Text and element pointing records:

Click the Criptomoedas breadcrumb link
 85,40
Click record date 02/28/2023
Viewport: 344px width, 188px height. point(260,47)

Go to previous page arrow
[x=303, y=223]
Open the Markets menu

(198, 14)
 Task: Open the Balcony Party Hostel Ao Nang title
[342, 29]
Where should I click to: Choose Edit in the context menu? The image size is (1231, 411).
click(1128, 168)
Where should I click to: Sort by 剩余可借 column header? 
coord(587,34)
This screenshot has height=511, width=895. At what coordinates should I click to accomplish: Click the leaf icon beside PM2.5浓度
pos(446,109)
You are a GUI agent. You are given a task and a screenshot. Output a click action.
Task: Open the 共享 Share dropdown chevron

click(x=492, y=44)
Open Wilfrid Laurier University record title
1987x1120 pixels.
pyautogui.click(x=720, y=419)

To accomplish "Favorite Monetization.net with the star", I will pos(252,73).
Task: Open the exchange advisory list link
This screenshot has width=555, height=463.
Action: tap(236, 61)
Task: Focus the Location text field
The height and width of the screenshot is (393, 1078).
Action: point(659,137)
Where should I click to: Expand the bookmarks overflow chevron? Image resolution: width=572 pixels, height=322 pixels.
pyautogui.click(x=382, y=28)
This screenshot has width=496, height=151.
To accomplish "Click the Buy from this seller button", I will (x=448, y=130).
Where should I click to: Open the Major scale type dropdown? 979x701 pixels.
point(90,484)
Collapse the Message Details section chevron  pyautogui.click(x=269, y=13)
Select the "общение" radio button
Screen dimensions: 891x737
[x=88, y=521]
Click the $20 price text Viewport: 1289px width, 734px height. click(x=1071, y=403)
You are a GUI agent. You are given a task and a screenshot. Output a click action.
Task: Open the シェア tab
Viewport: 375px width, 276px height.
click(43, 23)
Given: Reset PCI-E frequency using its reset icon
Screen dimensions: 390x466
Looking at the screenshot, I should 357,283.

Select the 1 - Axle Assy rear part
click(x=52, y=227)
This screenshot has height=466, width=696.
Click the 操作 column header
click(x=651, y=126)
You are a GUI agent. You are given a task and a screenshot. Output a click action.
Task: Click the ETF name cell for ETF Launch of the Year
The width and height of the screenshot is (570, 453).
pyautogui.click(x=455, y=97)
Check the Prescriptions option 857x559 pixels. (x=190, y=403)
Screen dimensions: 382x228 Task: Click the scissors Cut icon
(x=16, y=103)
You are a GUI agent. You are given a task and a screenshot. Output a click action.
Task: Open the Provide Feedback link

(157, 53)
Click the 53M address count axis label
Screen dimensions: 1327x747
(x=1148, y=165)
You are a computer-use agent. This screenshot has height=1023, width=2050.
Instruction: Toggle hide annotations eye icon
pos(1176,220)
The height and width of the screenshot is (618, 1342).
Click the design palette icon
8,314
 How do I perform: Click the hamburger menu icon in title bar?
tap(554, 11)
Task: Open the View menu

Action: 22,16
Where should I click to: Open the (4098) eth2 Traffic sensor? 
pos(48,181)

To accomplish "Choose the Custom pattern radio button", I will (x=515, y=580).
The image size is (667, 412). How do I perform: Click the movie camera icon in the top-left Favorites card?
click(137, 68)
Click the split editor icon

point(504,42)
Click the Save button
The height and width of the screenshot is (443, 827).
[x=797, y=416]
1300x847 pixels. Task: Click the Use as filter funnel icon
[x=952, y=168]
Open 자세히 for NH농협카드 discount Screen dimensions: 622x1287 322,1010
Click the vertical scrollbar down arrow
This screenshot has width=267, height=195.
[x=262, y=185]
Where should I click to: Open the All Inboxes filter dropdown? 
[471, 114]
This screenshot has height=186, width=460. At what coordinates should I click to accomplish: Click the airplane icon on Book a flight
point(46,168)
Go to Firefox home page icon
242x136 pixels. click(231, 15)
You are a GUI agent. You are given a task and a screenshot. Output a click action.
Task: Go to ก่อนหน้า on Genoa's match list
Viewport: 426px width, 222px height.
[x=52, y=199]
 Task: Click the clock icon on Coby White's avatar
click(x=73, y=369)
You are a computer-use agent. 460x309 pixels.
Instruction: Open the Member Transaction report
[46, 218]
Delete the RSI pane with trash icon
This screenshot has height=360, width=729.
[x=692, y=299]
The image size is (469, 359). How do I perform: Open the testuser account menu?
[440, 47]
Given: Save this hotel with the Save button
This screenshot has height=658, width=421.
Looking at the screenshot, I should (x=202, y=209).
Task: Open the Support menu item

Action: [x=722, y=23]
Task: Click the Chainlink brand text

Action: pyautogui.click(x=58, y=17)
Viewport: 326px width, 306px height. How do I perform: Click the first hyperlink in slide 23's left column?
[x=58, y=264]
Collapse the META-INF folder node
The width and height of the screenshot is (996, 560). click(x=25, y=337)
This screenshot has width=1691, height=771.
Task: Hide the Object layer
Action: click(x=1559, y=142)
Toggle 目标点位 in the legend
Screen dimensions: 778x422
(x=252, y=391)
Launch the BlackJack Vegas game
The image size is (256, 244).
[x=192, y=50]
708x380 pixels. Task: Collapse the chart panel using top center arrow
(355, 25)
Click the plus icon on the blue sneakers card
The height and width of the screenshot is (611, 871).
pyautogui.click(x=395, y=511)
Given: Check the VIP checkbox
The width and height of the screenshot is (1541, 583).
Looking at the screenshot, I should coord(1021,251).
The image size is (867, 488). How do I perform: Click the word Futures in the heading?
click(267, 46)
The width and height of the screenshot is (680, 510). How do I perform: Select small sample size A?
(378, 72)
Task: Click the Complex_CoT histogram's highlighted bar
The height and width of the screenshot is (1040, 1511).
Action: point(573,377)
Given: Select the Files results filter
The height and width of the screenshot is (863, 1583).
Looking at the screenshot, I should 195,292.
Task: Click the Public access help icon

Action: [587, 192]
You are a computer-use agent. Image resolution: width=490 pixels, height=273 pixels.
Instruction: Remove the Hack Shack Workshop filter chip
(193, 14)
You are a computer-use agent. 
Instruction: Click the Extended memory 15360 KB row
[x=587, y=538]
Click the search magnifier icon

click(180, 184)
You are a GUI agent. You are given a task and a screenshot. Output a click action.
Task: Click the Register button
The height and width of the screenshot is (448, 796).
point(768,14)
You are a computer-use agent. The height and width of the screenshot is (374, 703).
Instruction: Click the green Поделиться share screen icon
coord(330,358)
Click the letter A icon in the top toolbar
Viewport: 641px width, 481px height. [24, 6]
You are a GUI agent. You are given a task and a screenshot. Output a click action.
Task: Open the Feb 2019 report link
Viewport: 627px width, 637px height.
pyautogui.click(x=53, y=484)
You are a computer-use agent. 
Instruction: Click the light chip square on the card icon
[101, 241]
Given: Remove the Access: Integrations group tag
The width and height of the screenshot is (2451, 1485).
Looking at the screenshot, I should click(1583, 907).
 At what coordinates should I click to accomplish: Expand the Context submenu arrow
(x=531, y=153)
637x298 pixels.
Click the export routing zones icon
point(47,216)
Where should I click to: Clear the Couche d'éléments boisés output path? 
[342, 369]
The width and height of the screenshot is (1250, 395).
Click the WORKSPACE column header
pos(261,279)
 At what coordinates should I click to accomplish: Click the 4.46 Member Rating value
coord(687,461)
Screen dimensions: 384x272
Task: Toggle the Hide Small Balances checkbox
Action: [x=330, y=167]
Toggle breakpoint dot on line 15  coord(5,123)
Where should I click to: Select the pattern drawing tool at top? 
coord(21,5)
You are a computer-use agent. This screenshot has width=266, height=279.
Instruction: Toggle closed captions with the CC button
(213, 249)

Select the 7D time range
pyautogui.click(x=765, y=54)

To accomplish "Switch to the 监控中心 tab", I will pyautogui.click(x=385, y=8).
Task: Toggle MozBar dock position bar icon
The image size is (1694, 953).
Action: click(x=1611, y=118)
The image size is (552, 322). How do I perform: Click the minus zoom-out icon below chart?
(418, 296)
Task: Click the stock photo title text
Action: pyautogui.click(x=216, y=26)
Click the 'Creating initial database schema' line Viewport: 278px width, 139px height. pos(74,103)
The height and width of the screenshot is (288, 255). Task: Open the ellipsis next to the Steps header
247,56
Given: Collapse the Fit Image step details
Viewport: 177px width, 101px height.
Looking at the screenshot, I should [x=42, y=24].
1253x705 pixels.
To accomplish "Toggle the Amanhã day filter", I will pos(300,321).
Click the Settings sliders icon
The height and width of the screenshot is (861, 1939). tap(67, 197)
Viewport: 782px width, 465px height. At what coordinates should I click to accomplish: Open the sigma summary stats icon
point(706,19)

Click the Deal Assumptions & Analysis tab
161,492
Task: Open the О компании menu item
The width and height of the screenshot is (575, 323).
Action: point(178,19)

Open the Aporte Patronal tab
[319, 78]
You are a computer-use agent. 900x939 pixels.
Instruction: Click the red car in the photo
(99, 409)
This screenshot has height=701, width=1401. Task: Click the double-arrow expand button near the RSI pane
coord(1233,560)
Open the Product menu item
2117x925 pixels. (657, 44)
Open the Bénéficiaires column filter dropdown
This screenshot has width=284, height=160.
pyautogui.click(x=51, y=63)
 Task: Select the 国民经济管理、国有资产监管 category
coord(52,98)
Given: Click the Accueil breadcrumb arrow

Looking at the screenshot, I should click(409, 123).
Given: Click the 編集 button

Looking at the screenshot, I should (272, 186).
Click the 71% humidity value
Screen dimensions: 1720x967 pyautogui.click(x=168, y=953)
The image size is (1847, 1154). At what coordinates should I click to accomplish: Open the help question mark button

◆ What to do:
Arrange the lines of the entries above, from the line containing "has width=266, height=279." to the line containing "I will pos(300,321).", as a JSON list of strings with one string per line, skipping blank lines.

◆ Task solution:
[
  "You are a computer-use agent. This screenshot has width=266, height=279.",
  "Instruction: Toggle closed captions with the CC button",
  "(213, 249)",
  "Select the 7D time range",
  "pyautogui.click(x=765, y=54)",
  "To accomplish \"Switch to the 监控中心 tab\", I will pyautogui.click(x=385, y=8).",
  "Task: Toggle MozBar dock position bar icon",
  "The image size is (1694, 953).",
  "Action: click(x=1611, y=118)",
  "The image size is (552, 322). How do I perform: Click the minus zoom-out icon below chart?",
  "(418, 296)",
  "Task: Click the stock photo title text",
  "Action: pyautogui.click(x=216, y=26)",
  "Click the 'Creating initial database schema' line Viewport: 278px width, 139px height. pos(74,103)",
  "The height and width of the screenshot is (288, 255). Task: Open the ellipsis next to the Steps header",
  "247,56",
  "Given: Collapse the Fit Image step details",
  "Viewport: 177px width, 101px height.",
  "Looking at the screenshot, I should [x=42, y=24].",
  "1253x705 pixels.",
  "To accomplish \"Toggle the Amanhã day filter\", I will pos(300,321)."
]